◆ **Task**
All lines from the one containing "Viewport: 512px width, 692px height." down to the one containing "Image resolution: width=534", both ends included, are to be given again exactly; omit the rest of the listing below.

◆ **Excerpted records**
□ □ □
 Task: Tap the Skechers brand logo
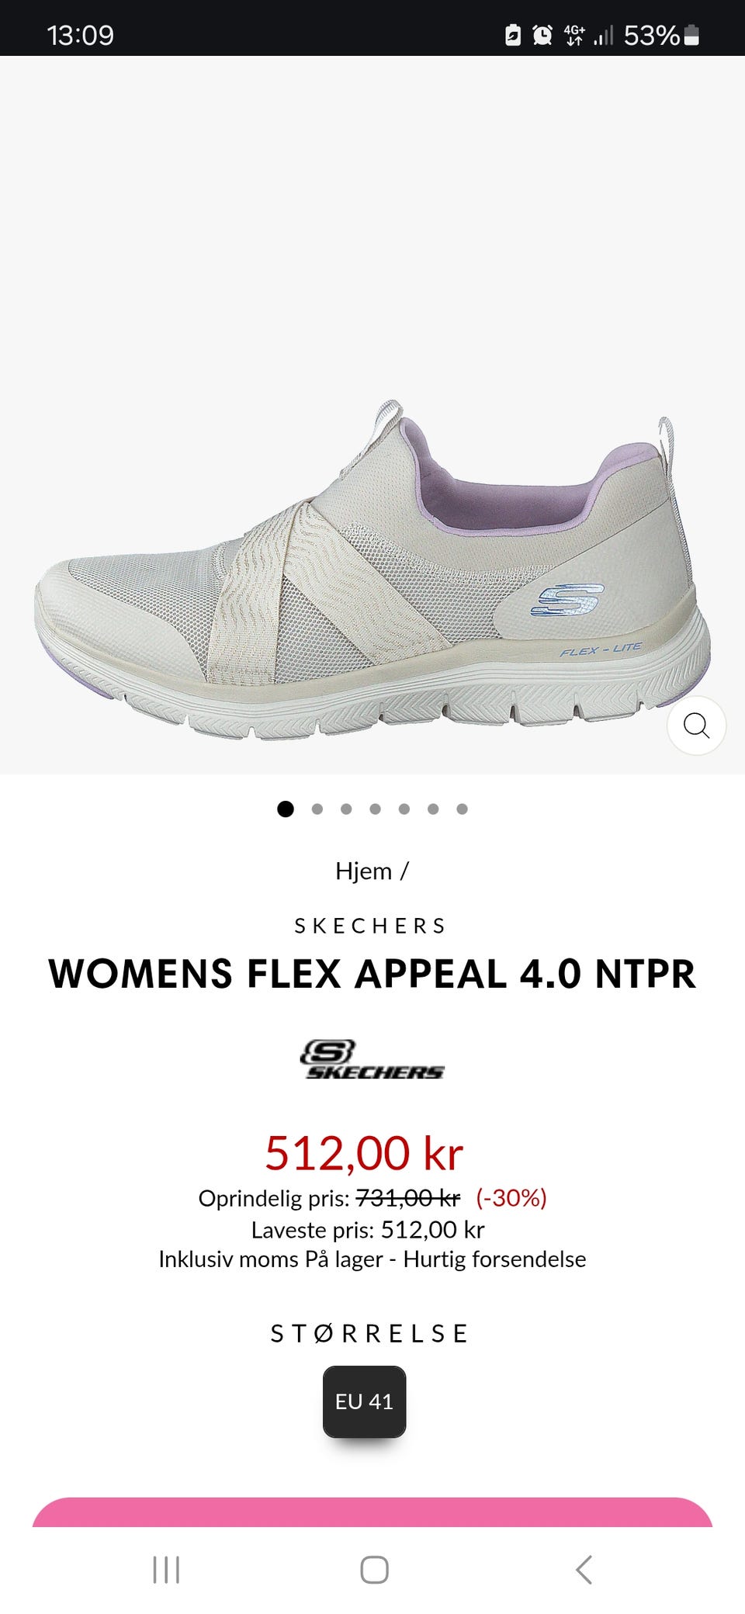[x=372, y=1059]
□ □ □
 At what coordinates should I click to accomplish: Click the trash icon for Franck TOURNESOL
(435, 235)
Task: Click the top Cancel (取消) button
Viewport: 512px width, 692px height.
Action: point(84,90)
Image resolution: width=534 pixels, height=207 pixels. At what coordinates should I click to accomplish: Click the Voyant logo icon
□ □ □
◆ **Problem solution**
Viewport: 512px width, 692px height.
Action: point(84,90)
Image resolution: width=534 pixels, height=207 pixels. At what coordinates should I click to accomplish: Click the Voyant logo icon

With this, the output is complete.